These results did not differ between pneumonectomized and Sham-operated animals; therefore they were pooled for pre- to postsplenectomy comparisons (Table 1). The resting hematocrit was significantly reduced after splenectomy compared with before. Blood volumes measured at rest by the CO rebreathing method before (presplenectomy, CO 1) and on two occasions 7 mo postsplenectomy (CO 2 and CO 3) are shown; duplicate postsplenectomy results were highly reproducible (CO 2 vs. CO 3). Blood volumes were measured at rest by the Evans blue dilution method at 8 mo postsplenectomy at rest (Evans blue 1) and during moderate exercise (50% maximal O₂ uptake, Evans blue 2). Blood volumes measured at rest by the two independent techniques were similar (CO 2 and 3 vs. Evans blue 1). Splenectomy did not significantly alter circulating blood, plasma, or erythrocyte volumes at rest (CO 1 vs. CO 2, CO 3, or Evans blue 1). After splenectomy, circulating blood and erythrocyte volumes did not increase from rest to exercise whereas plasma volume declined by 6% (Evans blue 1 vs. Evans blue 2).

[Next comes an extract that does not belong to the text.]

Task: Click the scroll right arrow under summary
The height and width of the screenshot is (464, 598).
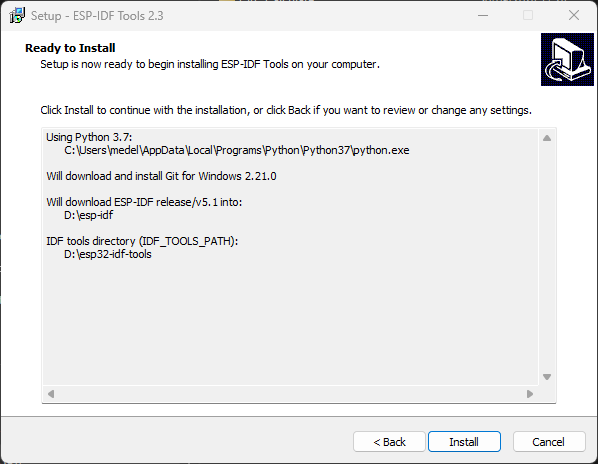Action: [529, 393]
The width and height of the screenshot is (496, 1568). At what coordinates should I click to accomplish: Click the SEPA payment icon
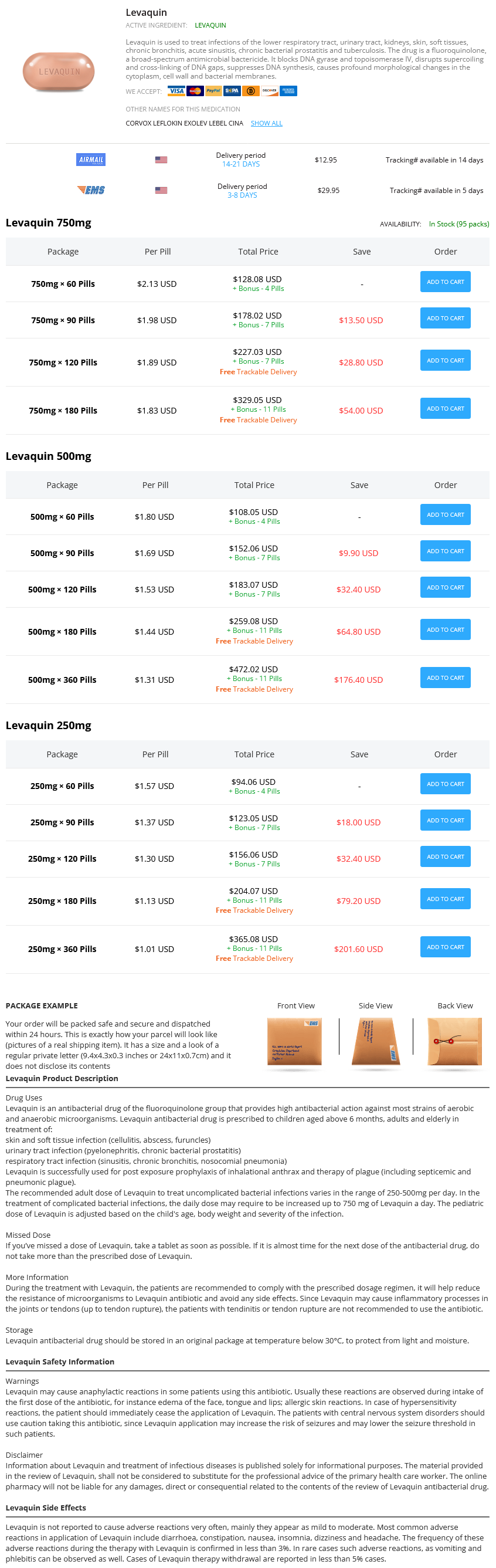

Blood and Erythrocyte Volumes Estimated at Peak Exercise

Because we could not directly measure plasma volume at peak exercise and the measured change in plasma volume during moderate exercise was small (Table 1), for practical purposes we assumed that plasma volume remained constant and used the measured changes in hematocrit to index the change in circulating erythrocyte volume at peak exercise. In all animals before splenectomy, systemic hematocrit increased as O₂ uptake increased; after splenectomy hematocrit no longer increased and actually decreased from rest to peak exercise (Fig. 1). Before splenectomy, there was a direct relationship between the changes in erythrocyte volume and O₂ uptake in both groups of animals (Fig. 2). From pre- to postsplenectomy, blood volume estimated at peak exercise was 19 and 32% lower and erythrocyte volume 40 and 33% lower in pneumonectomized and Sham-operated animals, respectively (Table 2).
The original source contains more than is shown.